2 C. Torcia, Wharton's Criminal Procedure § 238, at 69 (13th ed. 1990) states that
[t]he constitutional right of the accused "to be informed of the nature and cause of the accusation" against him requires that every material element of the offense be charged with definiteness and certainty.
The primary goal of the "essential elements" rule is to give notice to an accused of the nature of the crime that he or she must be prepared to defend against. In Leach, we noted that defendants are entitled to be fully informed of the nature of the accusations against them so that they can prepare an adequate defense.
2 W. LaFave J. Israel, Criminal Procedure § 19.2, at 446 (1984); 1 C. Wright, Federal Practice § 125, at 365 (2d ed. 1982).
See also Russell v. United States, 369 U.S. 749, 763-64, 8 L.Ed.2d 240, 82 S.Ct. 1038 (1962) (requiring the elements of the offense to sufficiently apprise the defendant of what he must be prepared to meet); State v. Grant, 89 Wn.2d 678, 686, 575 P.2d 210 (1978).
It is neither reasonable nor logical to hold that a statutory element of a crime is constitutionally required in a charging document, but that an essential court-imposed element of the crime is not required, in light of the fact that the primary purpose of such a document is to supply the accused with notice of the charge that he or she must be prepared to meet. Statutory elements are, of course, easier to ascertain since the statutes are usually cited in the charging document, whereas court-imposed elements must be discovered through at least cursory legal research. This court has stated that defendants should not have to search for the rules or regulations they are accused of violating. We therefore conclude that the correct rule is that all essential elements of an alleged crime must be included in the charging document in order to afford the accused notice of the nature of the allegations so that a defense can be properly prepared.

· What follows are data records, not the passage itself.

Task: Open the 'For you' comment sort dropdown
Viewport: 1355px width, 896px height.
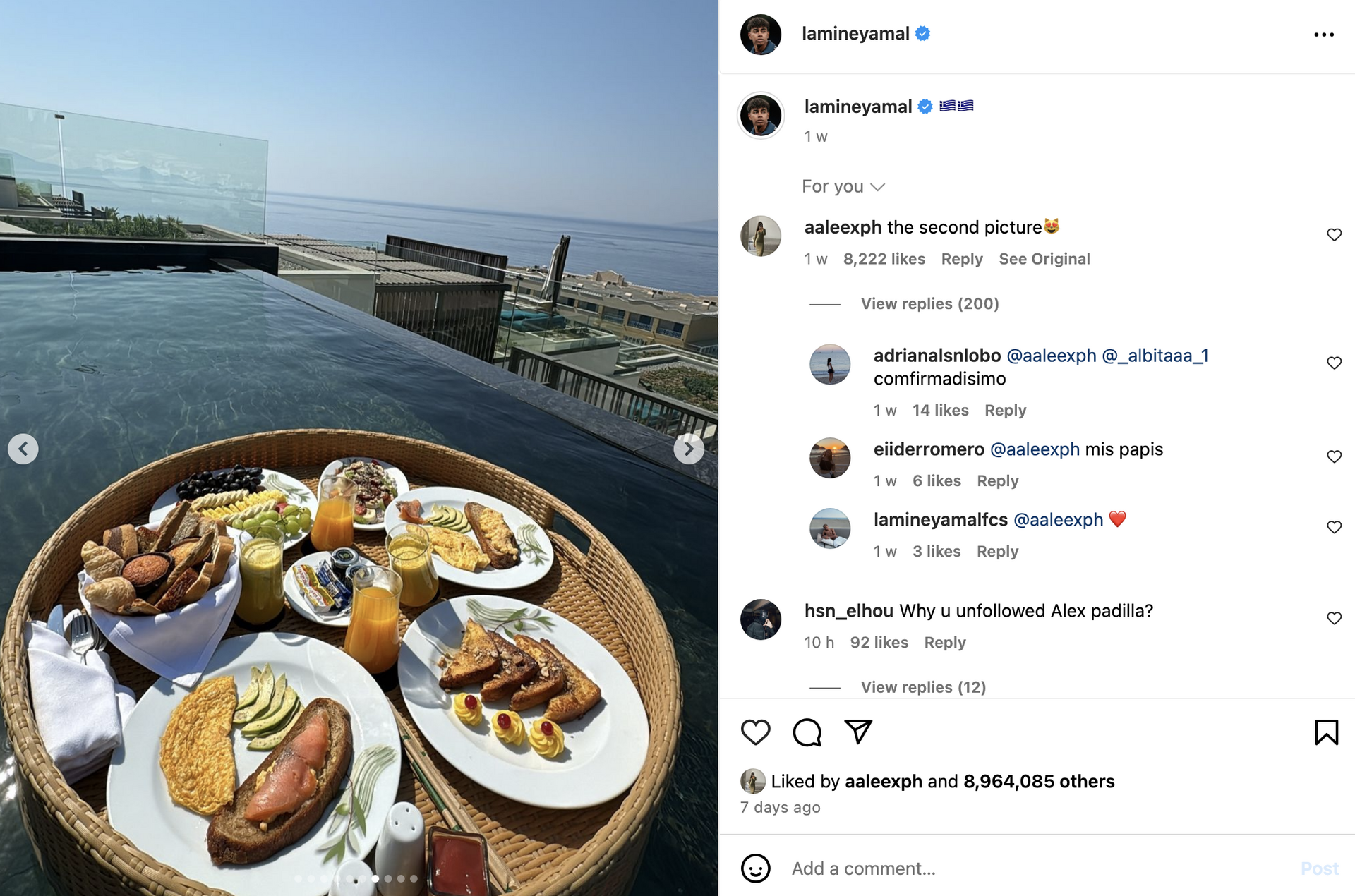Action: click(x=843, y=187)
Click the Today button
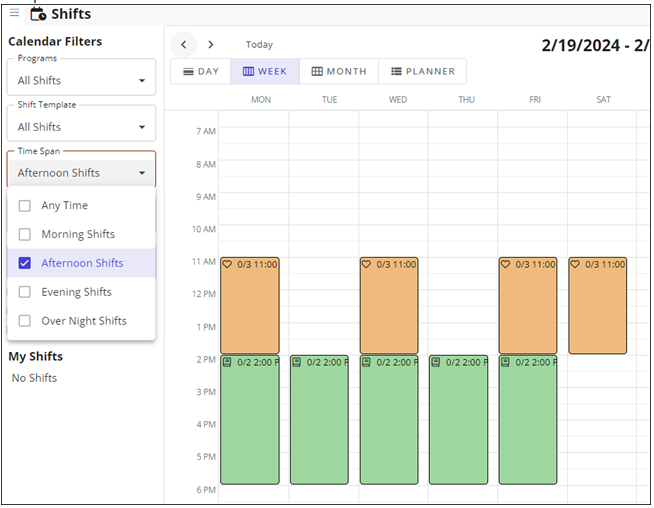 click(259, 45)
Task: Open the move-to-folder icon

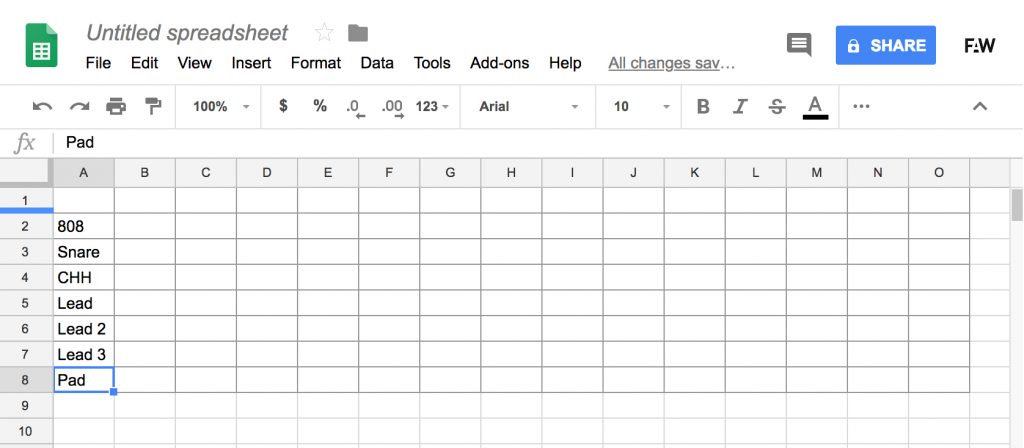Action: click(358, 33)
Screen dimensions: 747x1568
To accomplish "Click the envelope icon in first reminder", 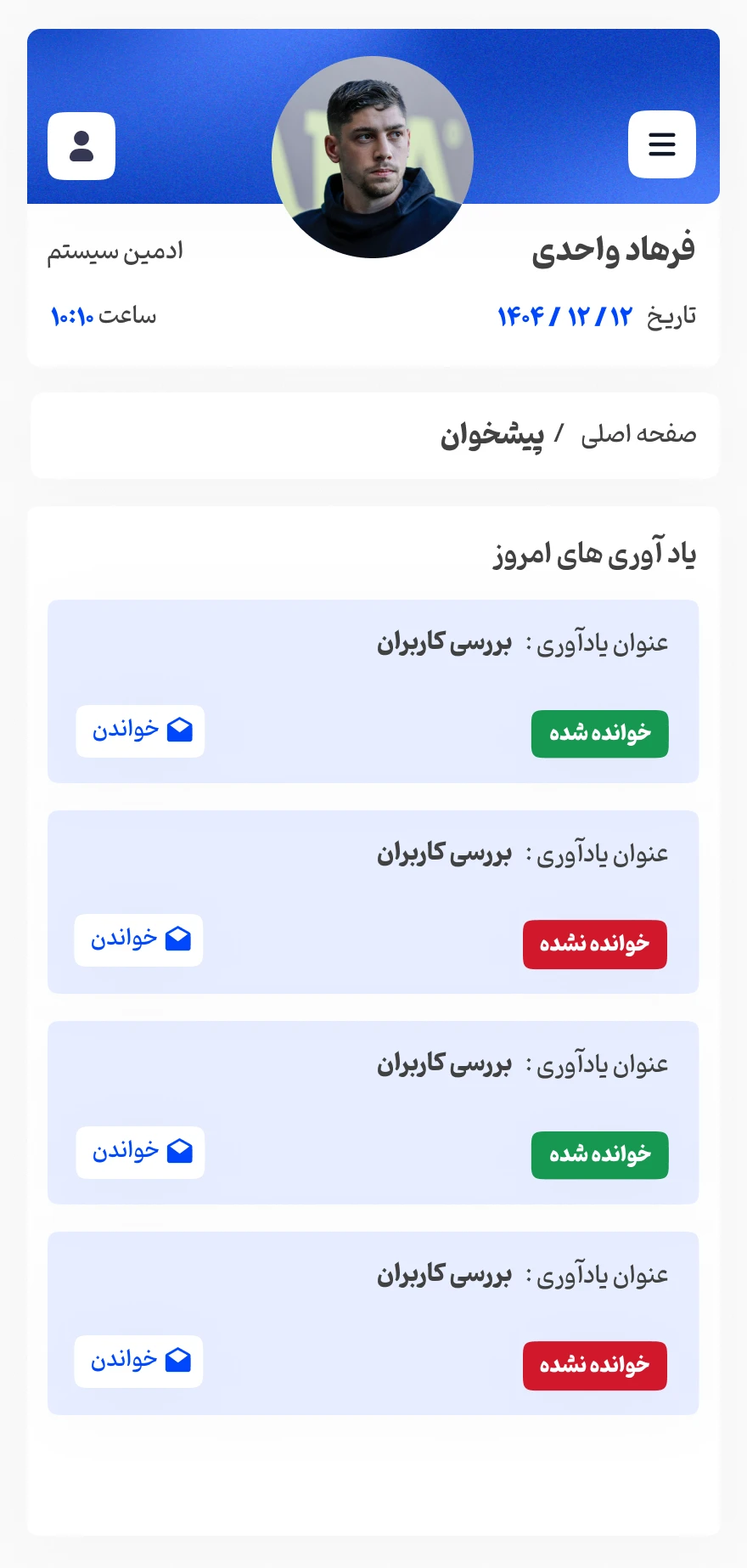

Imposing the responsibility to include all essential elements of a crime on the prosecution should not prove unduly burdensome since the "to convict" instructions found in the Washington Pattern Jury Instructions — Criminal (WPIC) delineate the elements of the most common crimes. See 11 Wn. Prac., Washington Pattern Jury Instructions — Criminal (1977 Supp. 1986).
CONCLUSION. Charging documents which are not challenged until after the verdict will be more liberally construed in favor of validity than those challenged before or during trial. We hold that, viewed in this light, the defendant in the present case was afforded adequate notice of the nature and cause of the charge against him and affirm his conviction.
In this case, the defendant did not challenge the sufficiency of the charging document until he appealed following his conviction at a jury trial. Before discussing whether the defendant was afforded adequate notice of the elements of the charge against him, it is first necessary to clarify the standard of appellate review to be used in such cases. Once again, there also exists a significant split of authority among the divisions of the Court of Appeals on the standard of review for challenges to a charging document first raised on appeal.  A challenge to the constitutional sufficiency of a charging document may be raised initially on appeal. However, the question posed here is whether a different standard of review should be applied when, as here, the accused first raises the issue on appeal.
The following cases utilized a stricter standard of review by liberally construing charging documents in favor of validity when they were first challenged on appeal: Sims, 59 Wn. App. at 129; Strong, 56 Wn. App. at 717; State v. Warren, 55 Wn. App. 645, 656, 779 P.2d 1159 (1989), review denied, 114 Wn.2d 1004 (1990); Smith, 49 Wn. App. at 598. However, some cases have recently declined to utilize the stricter standard of review because of uncertainty as to whether this court has sanctioned such a standard. Sly, 58 Wn. App. at 745-46; Auburn v. Brooke, 60 Wn. App. 87, 90 n. 3, 803 P.2d 1325 (1991).
Justice Brachtenbach, concurring by a separate opinion in Leach, noted that when faced with the question of whether a charging document sufficiently states an offense, "federal courts have held that `indictments which are tardily challenged are liberally construed in favor of validity.'" In his opinion, Justice Brachtenbach also suggested that "in the proper case, with full briefing and argument by the parties," this court should consider adopting this rule of liberal construction. This is that case.
Leach, 113 Wn.2d at 700 (Brachtenbach, J., concurring).
Leach, 113 Wn.2d at 700-01 (Brachtenbach, J., concurring).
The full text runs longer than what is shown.